By  on April 28, 2010

GENEVA — The U.S. called on India Tuesday to list which export subsidies it would scrap on a range of textiles and apparel products found by the World Trade Organization to be ineligible because they have reached a “competitive” level of world market share.

During a session of the WTO’s committee on subsidies, the U.S. asked India to identify the subsidy programs that would be phased out over eight years, trade officials said. The U.S. also expressed concerns about recent reports of new subsidy programs the Indian government is providing to its exporters in the sector.
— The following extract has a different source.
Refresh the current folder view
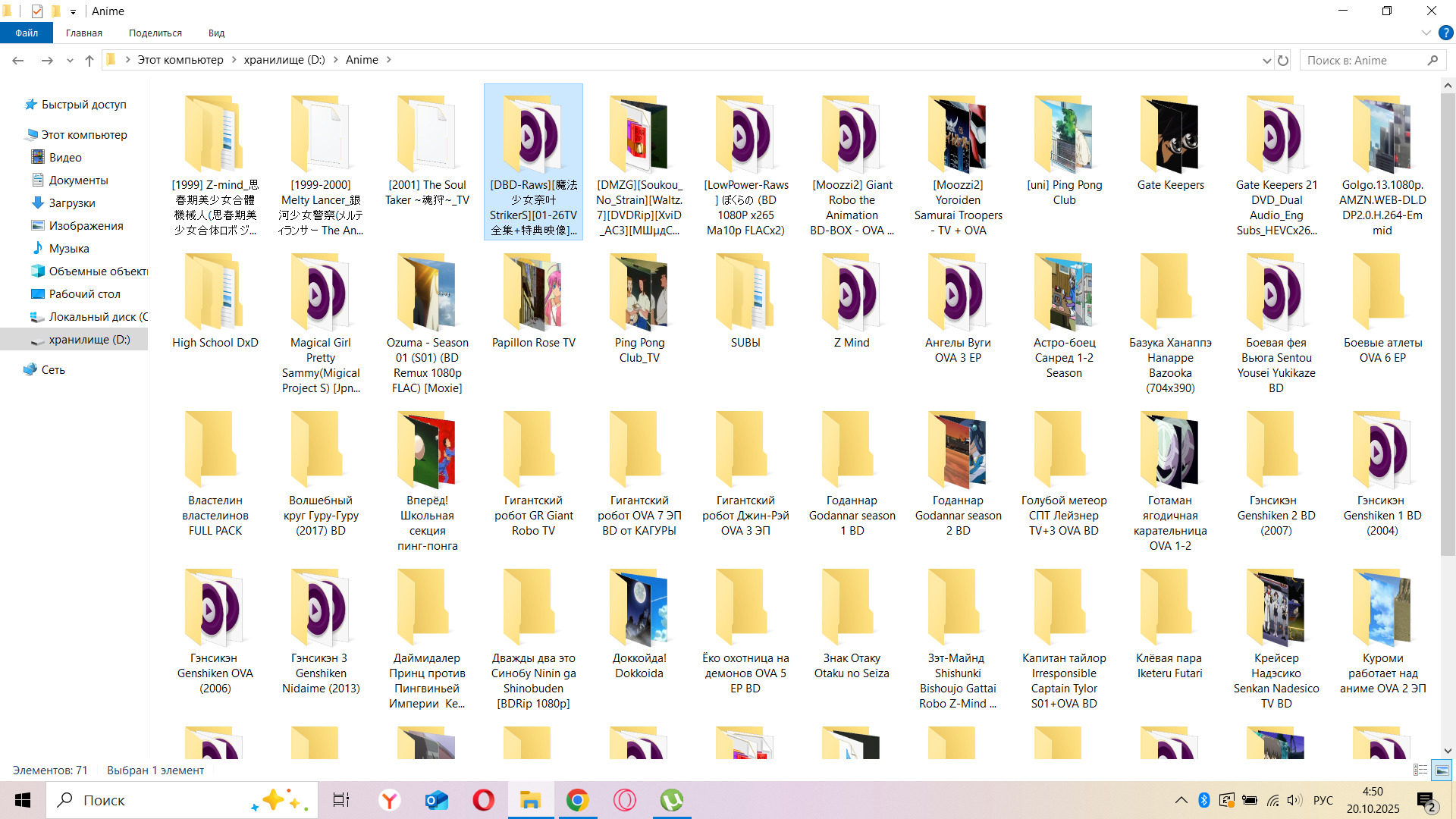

The WTO evaluation in March, made after a request by the U.S., determined that some Indian textile and apparel products should no longer qualify for export subsidies as they had reached the level of “export competitiveness.” Under WTO rules, this occurs if exports of a product from developing nations, such as India, have achieved a 3.25 percent share of world trade for two consecutive years.

The WTO calculation found that India had reached this status in categories including woven cotton fabrics, women’s and girls’ blouses, shirts, T-shirts, vests, suits, blazers, dresses and skirts.

The U.S. said it had made its own calculations before making its WTO request and that the results generally concurred. India countered that it was carefully studying the WTO report and calculations, and would come back with a response, trade officials said.

Indian officials also said they understood the phaseout period would start from the date the WTO gives its final determination of the calculations. But the U.S. said its interpretation was that the phaseout period would begin retroactively when India’s exports in these categories became export competitive.